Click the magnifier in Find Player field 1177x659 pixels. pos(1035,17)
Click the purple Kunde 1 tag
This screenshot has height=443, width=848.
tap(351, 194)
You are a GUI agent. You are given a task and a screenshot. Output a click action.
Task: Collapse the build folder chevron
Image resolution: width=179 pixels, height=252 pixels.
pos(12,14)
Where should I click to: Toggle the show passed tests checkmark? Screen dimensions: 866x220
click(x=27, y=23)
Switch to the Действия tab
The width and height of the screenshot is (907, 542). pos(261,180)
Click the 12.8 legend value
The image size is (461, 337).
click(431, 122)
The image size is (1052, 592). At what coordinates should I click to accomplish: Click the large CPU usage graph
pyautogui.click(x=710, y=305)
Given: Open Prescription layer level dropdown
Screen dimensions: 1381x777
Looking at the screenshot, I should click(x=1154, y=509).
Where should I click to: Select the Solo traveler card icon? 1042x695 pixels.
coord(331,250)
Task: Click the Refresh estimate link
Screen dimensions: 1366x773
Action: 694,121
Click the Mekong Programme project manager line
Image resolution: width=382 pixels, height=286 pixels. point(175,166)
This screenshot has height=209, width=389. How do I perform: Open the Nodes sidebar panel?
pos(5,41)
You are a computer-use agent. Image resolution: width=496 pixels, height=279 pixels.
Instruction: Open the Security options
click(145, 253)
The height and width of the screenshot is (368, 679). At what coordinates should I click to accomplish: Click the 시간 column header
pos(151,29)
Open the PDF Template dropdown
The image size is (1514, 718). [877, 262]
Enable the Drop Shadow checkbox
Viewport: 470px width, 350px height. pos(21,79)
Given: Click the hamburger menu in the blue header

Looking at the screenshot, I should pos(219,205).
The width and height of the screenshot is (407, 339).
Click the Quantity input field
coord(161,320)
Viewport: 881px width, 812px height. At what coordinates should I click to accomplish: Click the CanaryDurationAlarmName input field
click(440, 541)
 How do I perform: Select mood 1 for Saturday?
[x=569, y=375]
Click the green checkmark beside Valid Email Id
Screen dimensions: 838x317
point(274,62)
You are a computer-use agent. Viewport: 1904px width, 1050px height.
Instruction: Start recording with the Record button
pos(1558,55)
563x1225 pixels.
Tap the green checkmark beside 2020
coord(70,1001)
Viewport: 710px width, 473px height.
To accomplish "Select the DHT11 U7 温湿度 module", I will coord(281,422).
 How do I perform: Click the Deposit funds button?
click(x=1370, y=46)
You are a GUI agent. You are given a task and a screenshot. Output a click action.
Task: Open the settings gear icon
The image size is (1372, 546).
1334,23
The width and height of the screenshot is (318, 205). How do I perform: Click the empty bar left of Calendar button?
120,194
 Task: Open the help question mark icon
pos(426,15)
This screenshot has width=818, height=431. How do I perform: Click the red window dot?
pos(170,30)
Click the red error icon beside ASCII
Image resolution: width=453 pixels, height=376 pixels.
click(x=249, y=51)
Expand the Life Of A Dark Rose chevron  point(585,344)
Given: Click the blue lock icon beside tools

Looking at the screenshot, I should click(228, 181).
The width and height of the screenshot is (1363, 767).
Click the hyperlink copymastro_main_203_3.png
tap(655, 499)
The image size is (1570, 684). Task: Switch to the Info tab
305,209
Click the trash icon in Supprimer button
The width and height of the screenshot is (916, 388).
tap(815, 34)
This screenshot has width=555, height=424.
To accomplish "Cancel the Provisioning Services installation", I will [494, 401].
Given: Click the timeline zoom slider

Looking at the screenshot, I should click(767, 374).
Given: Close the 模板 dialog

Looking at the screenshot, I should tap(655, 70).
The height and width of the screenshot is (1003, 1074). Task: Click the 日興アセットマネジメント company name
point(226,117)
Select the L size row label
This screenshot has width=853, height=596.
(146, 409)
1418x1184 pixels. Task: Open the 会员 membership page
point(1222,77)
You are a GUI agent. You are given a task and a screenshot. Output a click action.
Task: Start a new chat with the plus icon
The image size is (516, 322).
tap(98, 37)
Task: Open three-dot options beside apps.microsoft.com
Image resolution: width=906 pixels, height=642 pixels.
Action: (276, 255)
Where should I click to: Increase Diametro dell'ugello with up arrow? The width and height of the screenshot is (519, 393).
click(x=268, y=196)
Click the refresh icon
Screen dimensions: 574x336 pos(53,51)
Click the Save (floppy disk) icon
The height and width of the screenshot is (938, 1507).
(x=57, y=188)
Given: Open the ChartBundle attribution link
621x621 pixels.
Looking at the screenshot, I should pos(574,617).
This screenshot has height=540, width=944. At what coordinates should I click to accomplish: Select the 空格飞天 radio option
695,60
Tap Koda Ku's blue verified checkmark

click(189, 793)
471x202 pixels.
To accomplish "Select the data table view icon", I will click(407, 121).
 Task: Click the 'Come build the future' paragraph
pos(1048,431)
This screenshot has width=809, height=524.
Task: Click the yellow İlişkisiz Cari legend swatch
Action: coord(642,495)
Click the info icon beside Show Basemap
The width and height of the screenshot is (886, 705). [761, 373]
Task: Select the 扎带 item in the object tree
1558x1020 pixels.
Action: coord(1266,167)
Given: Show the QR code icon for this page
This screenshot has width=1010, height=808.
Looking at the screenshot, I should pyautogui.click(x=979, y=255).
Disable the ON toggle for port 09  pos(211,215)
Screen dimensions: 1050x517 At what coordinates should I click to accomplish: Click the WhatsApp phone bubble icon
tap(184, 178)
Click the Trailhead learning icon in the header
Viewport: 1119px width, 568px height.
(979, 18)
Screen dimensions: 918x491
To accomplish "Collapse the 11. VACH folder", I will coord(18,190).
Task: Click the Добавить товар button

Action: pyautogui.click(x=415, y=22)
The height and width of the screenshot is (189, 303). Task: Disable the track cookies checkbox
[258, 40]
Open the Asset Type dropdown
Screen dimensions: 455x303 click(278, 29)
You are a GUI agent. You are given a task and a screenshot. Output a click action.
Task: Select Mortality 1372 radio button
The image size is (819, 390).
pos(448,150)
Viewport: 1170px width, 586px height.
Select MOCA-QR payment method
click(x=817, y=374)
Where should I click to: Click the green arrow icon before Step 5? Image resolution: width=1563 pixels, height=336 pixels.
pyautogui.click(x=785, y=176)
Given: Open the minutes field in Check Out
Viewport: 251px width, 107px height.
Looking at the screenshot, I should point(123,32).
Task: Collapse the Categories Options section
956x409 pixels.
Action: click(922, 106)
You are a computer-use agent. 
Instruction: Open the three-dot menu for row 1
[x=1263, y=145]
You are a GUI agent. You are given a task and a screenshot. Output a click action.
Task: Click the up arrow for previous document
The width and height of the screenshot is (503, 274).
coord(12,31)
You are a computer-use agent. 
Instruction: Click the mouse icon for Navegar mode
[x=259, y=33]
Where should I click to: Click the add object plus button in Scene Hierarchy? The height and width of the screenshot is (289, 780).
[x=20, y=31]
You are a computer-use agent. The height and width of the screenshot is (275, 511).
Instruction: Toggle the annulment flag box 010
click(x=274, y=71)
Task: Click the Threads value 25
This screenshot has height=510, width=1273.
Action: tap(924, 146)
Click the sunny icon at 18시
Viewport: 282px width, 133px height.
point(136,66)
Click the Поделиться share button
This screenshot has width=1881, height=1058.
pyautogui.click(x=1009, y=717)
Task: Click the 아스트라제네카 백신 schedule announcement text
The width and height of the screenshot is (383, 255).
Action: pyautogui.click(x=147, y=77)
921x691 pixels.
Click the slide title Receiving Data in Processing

**Written problem**:
Copy out every line above that contains the string "input", matching upper and lower case exactly.

**Problem solution**:
Click the Quantity input field
Viewport: 881px width, 812px height. At what coordinates should I click to accomplish: Click the CanaryDurationAlarmName input field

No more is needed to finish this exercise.